It's true that 4 vertices may form 2 triangles, or it may form up to 4 triangles (i.e. overlapping each other) and the latter will cause the GPU to process the same 4 vertices more times. However modern GPUs have large enough caches that will store the result of the vertex, making this problem meaningless. Any decent exporter (or even the modeling application) will be arranging the vertices in a cache-friendly way. It's not something the artist has to worry about.
If the exporter isn't rearranging the vertices, introduce your tools programmer to the wonderful AMD Tootle

As for N-Gons, it is just for Maya/Max/Blender. It eases modeling and textures for the artist, but when it's exported to a game engine, everything is converted to triangles. Everything, even quads.
That's because all the GPU can process are triangles. GPUs that can natively render quads haven't been popular since the Sega Saturn.

What if told you, a cube can be made with 36 vertices, 24 vertices, or 8?

The vertex count that Max/Maya/Blender show you is not the vertex count that really cares, although sometimes it can be a rough estimate times a factor (that factor will depend on each model)
For example, Nathan's model from Distant Souls is 12.959 vertices in Blender (22.876 tris for those not yet used to it), but once exported it's 14.003 vertices.

So, why is that? Because every time there is a discontinuity between two triangles, the vertex must be duplicated. Normals are stored per vertex, not per face. Strong differences between the normals of two faces means the same vertex has two different normals, which equals two duplicated vertex: Same position, different normal.
Let's take a look at the following cube, it's 8 vertices, and 6 faces (obviously!):
So, you would assume that's 8 vertices, right? Guess again. If exported correctly, it should be 24. If badly exported, it will be 36.
Let's see bad case, how it could be 36 vertices:


The exporter sees we're using flat shading/hard edges, so it just goes the easy routes and makes one vertex for each triangle. Quick 'n dirty. The cube has 6 faces, 2 triangles per face. That means 12 triangles. Because there are 3 vertices per triangle, 12x3 = 36
 6 faces x 2 triangles per face x 3 vertices per face = 36
But let's get a little smarter, we can reuse a few vertices:

As seen in the picture, 2 vertices from each triangle share the same normal, hence we don't need to duplicate them. That leaves us with 4 vertices per face. Every other face doesn't share the same normal, so we'll need to duplicate the vertices. What we get is:
6 faces x 4 vertex per face = 24
And finally goes smooth shading, due to the way the normals are placed, it gives a soft look, since it's trying to mimic a round ball lighting:

Here, every vertex from each triangle has the same normal, hence no need to duplicate anything. From a technical standpoint, it's the best case scenario.
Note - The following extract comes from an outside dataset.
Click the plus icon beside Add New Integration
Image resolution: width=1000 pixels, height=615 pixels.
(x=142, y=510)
Not only they're less vertices, but they're also shared which allows the GPU to better utilize the post vertex cache (it's a cache that reuses the output from a vertex shader for a different triangle, so that the shader doesn't have to process it again)
From an artistic standpoint, whether this is good will depend on the look you're trying to achieve.
Anyway, the result is 8 vertices total.
In a real world scenario, practice tells us even this smoothly shaded cube won't be 8 vertices, probably 12-16. This is because unwrapping the UV will generate a discontinuity at some point unless you use an extremely distorted UV mapping:
When exporting this cube using smooth shading with this UV layout, it contains 14 vertices. Still better than 24.
Green: Duplicated vertices.
Yellow: The original vertices that presented a discontinuity.

Causes for vertex duplication / discontinuities?
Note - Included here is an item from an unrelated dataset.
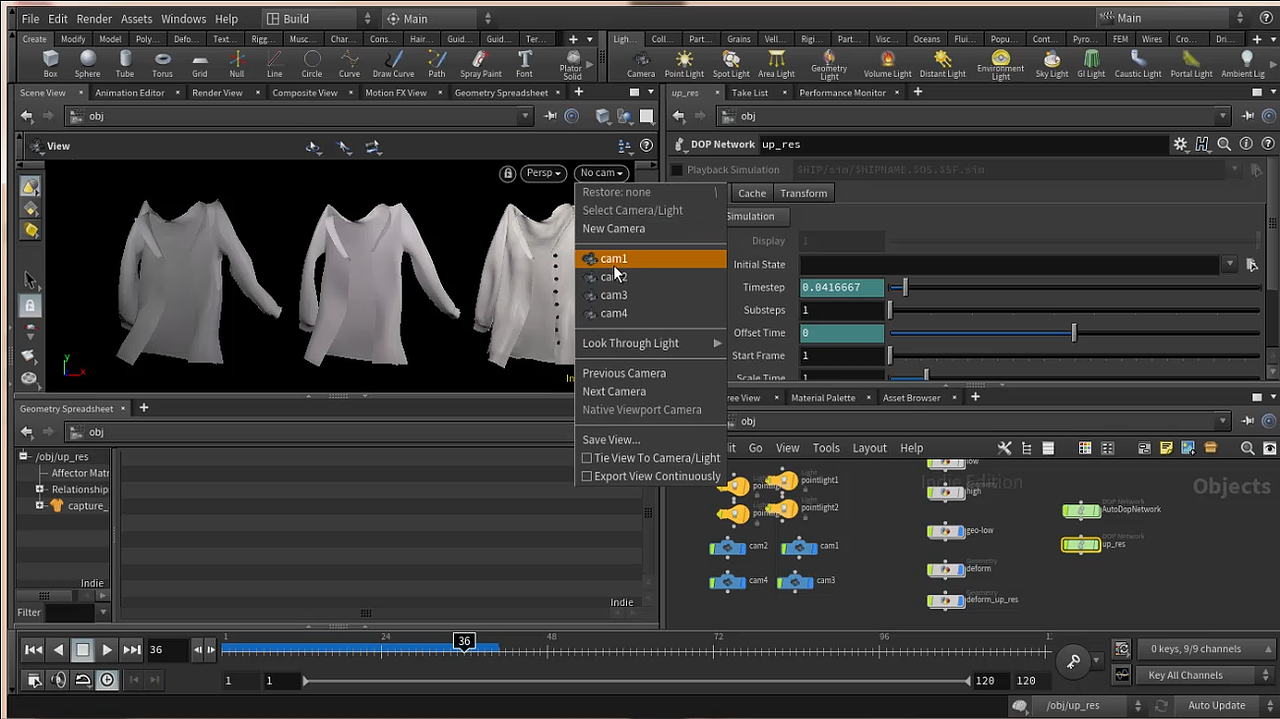Select the cam2 camera node
This screenshot has width=1280, height=719.
click(729, 547)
There are many factors that can cause a discontinuity. For example:
  • Using flat shading. Use smooth shading instead when possible.
    • Called “hard edges” in Maya (use smooth edges)
    • Using multiple, faceted “smoothing groups” in 3DS Max
    • Called “Flat shading” in Blender
  • Too many UV islands. If the vertex has U=0,5 for one face, and U=0.7 for another face, the vertex can't have two U values at the same time, it has to be duplicated
    • Note that multiple UV sets are fine as long as they keep continuous (which can be rarer to keep in harmony the more sets you use)
  • Using different Material Ids. Try to batch everything into one material.
Polycount already covers this in excellent detail. There is no need to keep repeating what is said there.

Common misconception: Why is the GPU so dumb?

A common misconception that confuses many junior artists is why the GPU is dumb? In the example given above (let's forget about UVs) it's clearly smarter to just store 8 vertices with 6 face normals. Why does the GPU need 24 vertices? Why store per vertex normals? The first reaction I get is “That's insane”
The answer is simply because that's how GPUs work. GPUs are all about raw power. In simple terms, the main difference between a CPU & GPU is that one tries to be smart, while the other tries to brute force everything.
Think an analogy: Suppose the Hulk wants to enter a house. The smart thing to do is knock on the door, wait until someone opens it, then close it again. But he's the Hulk. It's clearly easier for him to just smash the whole wall. You wouldn't expect the Hulk not to do that. Even something as simple as opening door or knocking would be hard for him. Same goes for GPUs.
3DS Max, Maya & Blender all of them will internally store 8 vertices and 6 face normals. This is because it's storage efficient. Imagine those packages saving a file that is 3 to 6 times their current size. Also from an artist point of view, it is much easier to just work face normals, so the internal representation matches the artist's normal workflow.

But here's one little secret: When they have to display it on the viewport, they have to convert the model on the fly. That perfect 8-vertex cube with 6 face normals gets converted to 24 vertices. That's why you may have noticed modifying one single vertex in an object with 10 million vertices is so painfully slow even in high end machines. Also another big reason modeling packages such as Maya/Max/Blender can't match the framerate of a game engine. They either convert the whole model on the fly, or sacrifice real time performance for incremental updates so that editing doesn't become so slow.

This is going to change in the future, right?

Well, it's been like this for more than 20 years. So don't keep hope. You can try teaching the Hulk to knock on doors. He will keep preferring to break the wall.
There are progress in alternatives to rasterization for real time applications, mainly using Compute Shaders, and sometimes they include good ol' raytracing. But nothing ground breaking so far yet (limited use cases right now), so 8-vertex cube with hard edges may become feasible in ?? years.

It's worth mentioning that there is a way to use hard edges with just 8 vertices (but still needs to duplicate due to UVs) in Direct3D & OpenGL, which is simply called “Flat shading” (of course!). This feature has been there since the dawn of time.
The reason the tool's programmer doesn't ever want you to know that is because:
  • It's an all or nothing – Either everything is flat shaded, or smooth shaded. You can't mix.
  • The order in which vertex are submitted to the GPU becomes very important to achieve correct lighting otherwise the wrong normal will be used. And it's a major PITA for the exporter to guarantee that correct order. Sometimes there is not enough information and becomes practically (but not theoretically) impossible to export the right order, unless we resort to duplicating a few, which is what we were trying to avoid. It's easy for standard primitives (box, sphere, pyramid) but analyzing complex surfaces' triangle indexing to get the right order is challenging.
If accurate lighting can be sacrificed, or the programmer who wrote the exporter is a genius, and you don't need smooth triangles in your mesh, then flat shading is a feasible alternative. Note that using UVs and other causes for vertex discontinuity will still force to duplicate vertices.